Nel “Motto di spirito” Freud richiamava, tra le altre ragioni della comicità, questo fattore: la deflagrazione di ciò che nel nostro cervello ha assunto un senso ordinato.  Il caos delle cose che pensiamo di aver assunto essere in un certo modo, ci fa ridere.

Allo stesso tempo, appunto, sia nella sua accezione comica come anche in quella drammatica, cio’ che la vita ha di fantastico è che ci stupisce sempre. Che accadono cose che non avremmo mai potuto immaginare: la gente a volte si veste in modi, parla in modi, reagisce in modi che non sono in alcun modo classificabili. Chi scrive film, o libri, è solitamente un buon osservatore; se è bravo  quello che incamera della vita è l’imprevedibile. Ed è capace di inventare nuove e apparentemente insensate imprevedibilità.

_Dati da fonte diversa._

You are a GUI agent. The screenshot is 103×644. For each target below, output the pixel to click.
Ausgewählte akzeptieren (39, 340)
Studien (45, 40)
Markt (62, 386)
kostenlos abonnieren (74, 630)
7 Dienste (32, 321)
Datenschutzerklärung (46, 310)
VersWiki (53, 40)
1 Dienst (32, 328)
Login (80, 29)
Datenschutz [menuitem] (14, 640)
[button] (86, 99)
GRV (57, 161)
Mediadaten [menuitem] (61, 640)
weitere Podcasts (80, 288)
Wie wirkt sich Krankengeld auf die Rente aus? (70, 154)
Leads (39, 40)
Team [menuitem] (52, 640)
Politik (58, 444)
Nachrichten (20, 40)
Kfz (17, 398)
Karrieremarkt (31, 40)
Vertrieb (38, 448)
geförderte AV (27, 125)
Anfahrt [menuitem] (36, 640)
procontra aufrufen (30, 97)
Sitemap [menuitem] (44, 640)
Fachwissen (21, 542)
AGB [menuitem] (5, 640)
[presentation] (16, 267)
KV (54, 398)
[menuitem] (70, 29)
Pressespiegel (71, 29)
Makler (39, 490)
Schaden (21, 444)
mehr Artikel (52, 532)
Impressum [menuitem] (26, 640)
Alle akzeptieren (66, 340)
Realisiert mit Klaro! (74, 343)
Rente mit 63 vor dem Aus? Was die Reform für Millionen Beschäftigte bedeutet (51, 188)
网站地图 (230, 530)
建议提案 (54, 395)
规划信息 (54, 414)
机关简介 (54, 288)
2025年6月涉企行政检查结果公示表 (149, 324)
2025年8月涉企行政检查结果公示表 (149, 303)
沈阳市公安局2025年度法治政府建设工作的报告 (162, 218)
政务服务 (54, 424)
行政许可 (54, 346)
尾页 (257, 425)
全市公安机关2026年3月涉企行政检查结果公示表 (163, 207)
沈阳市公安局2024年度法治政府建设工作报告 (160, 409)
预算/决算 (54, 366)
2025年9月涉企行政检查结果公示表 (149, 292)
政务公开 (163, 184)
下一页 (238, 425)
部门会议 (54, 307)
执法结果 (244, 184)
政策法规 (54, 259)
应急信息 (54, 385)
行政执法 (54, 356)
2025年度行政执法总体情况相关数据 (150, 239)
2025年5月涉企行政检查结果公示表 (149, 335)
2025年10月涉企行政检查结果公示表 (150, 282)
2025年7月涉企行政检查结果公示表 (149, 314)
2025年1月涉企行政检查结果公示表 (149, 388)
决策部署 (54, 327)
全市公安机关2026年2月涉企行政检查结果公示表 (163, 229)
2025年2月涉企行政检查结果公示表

Peccato poi che quando cerca di raccontarlo si ritrova davanti a dei:

“E perché si veste così? Dovresti spiegarlo, magari mettiamoci una mamma sarta un po’ pazza in un flasback.” oppure dei:

-Si capirà?

-Non è spiegato.

-Non è chiaro.

Forse per ritrovare la fantasia nelle nostre storie, dovremo convincere chi le legge per finanziarle che si potrebbero distribuire degli opuscoli in sala.

Libretti per le istruzioni, insomma. Mappe per non lasciarsi andare all’eccezionalità della vita.